Collected data entries:
>> Begin

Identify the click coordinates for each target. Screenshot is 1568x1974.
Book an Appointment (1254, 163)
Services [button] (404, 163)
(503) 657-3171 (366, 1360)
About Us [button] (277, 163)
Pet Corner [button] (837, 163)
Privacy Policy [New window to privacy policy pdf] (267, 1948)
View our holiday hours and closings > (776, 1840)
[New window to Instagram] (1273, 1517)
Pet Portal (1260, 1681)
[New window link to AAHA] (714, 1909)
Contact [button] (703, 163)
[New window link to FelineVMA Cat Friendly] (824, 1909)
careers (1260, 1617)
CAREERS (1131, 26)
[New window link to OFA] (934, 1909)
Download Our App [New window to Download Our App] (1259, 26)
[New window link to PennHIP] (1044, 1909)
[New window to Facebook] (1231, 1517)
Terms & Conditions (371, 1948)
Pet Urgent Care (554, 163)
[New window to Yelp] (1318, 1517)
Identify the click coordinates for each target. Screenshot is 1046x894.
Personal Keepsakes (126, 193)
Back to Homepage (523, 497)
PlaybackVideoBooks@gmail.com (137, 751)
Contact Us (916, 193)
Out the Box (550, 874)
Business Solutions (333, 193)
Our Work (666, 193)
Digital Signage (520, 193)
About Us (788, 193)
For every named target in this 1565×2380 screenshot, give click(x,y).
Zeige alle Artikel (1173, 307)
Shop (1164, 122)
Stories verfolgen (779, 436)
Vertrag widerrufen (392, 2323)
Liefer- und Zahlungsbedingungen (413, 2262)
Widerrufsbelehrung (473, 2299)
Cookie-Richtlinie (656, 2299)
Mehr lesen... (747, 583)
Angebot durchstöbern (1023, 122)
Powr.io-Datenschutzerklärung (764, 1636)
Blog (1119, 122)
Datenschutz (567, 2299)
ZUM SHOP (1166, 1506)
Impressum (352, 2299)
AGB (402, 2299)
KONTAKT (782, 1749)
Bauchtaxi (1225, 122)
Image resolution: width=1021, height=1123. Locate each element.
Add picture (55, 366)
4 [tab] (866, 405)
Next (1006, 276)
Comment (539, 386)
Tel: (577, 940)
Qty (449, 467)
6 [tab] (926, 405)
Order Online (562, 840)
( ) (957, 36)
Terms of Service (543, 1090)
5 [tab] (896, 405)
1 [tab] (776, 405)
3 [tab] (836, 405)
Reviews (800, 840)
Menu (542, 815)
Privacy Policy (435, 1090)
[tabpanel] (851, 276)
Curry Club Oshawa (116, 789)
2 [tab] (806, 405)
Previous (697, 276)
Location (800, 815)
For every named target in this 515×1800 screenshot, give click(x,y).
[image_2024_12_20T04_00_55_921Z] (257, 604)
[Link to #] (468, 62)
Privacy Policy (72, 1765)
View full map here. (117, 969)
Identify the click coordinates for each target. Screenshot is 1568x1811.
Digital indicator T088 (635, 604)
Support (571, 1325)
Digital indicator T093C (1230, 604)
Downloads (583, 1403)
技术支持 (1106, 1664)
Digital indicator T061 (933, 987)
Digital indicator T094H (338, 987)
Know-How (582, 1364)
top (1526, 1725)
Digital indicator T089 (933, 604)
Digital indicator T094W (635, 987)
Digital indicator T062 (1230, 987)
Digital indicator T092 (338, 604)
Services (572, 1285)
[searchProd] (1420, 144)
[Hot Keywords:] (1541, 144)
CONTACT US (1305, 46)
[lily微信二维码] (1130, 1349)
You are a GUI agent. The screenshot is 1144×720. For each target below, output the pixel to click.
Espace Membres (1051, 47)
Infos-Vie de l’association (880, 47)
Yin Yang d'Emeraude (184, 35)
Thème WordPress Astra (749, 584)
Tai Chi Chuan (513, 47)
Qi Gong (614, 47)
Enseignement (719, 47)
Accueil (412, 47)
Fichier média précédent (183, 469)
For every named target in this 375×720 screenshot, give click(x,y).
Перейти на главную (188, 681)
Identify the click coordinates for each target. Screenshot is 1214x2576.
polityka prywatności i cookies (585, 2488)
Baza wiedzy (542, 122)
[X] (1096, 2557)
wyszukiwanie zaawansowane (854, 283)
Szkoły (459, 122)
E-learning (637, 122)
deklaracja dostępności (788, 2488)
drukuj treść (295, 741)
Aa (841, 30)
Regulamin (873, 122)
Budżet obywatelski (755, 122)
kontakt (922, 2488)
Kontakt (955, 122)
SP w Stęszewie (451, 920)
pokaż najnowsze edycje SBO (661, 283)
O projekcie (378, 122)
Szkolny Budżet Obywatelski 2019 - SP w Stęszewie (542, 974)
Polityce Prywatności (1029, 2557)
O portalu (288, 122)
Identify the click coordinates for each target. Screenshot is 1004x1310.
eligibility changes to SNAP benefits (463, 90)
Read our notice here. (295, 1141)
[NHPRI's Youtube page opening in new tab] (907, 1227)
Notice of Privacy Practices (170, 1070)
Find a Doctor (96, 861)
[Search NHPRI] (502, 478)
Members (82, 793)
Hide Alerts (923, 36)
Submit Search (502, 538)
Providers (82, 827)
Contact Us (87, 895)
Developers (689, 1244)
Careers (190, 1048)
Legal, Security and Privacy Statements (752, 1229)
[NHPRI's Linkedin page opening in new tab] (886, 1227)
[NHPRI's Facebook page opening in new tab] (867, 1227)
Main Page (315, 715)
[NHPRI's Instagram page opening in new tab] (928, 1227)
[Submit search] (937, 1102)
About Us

>> End

Copy the lines between the one holding "Privacy Policy [New" and the one holding "Powr.io-Datenschutzerklärung (764, 1636)", inclusive, exactly as they appear.

Privacy Policy [New window to privacy policy pdf] (267, 1948)
View our holiday hours and closings > (776, 1840)
[New window to Instagram] (1273, 1517)
Pet Portal (1260, 1681)
[New window link to AAHA] (714, 1909)
Contact [button] (703, 163)
[New window link to FelineVMA Cat Friendly] (824, 1909)
careers (1260, 1617)
CAREERS (1131, 26)
[New window link to OFA] (934, 1909)
Download Our App [New window to Download Our App] (1259, 26)
[New window link to PennHIP] (1044, 1909)
[New window to Facebook] (1231, 1517)
Terms & Conditions (371, 1948)
Pet Urgent Care (554, 163)
[New window to Yelp] (1318, 1517)
Identify the click coordinates for each target. Screenshot is 1046x894.
Personal Keepsakes (126, 193)
Back to Homepage (523, 497)
PlaybackVideoBooks@gmail.com (137, 751)
Contact Us (916, 193)
Out the Box (550, 874)
Business Solutions (333, 193)
Our Work (666, 193)
Digital Signage (520, 193)
About Us (788, 193)
For every named target in this 1565×2380 screenshot, give click(x,y).
Zeige alle Artikel (1173, 307)
Shop (1164, 122)
Stories verfolgen (779, 436)
Vertrag widerrufen (392, 2323)
Liefer- und Zahlungsbedingungen (413, 2262)
Widerrufsbelehrung (473, 2299)
Cookie-Richtlinie (656, 2299)
Mehr lesen... (747, 583)
Angebot durchstöbern (1023, 122)
Powr.io-Datenschutzerklärung (764, 1636)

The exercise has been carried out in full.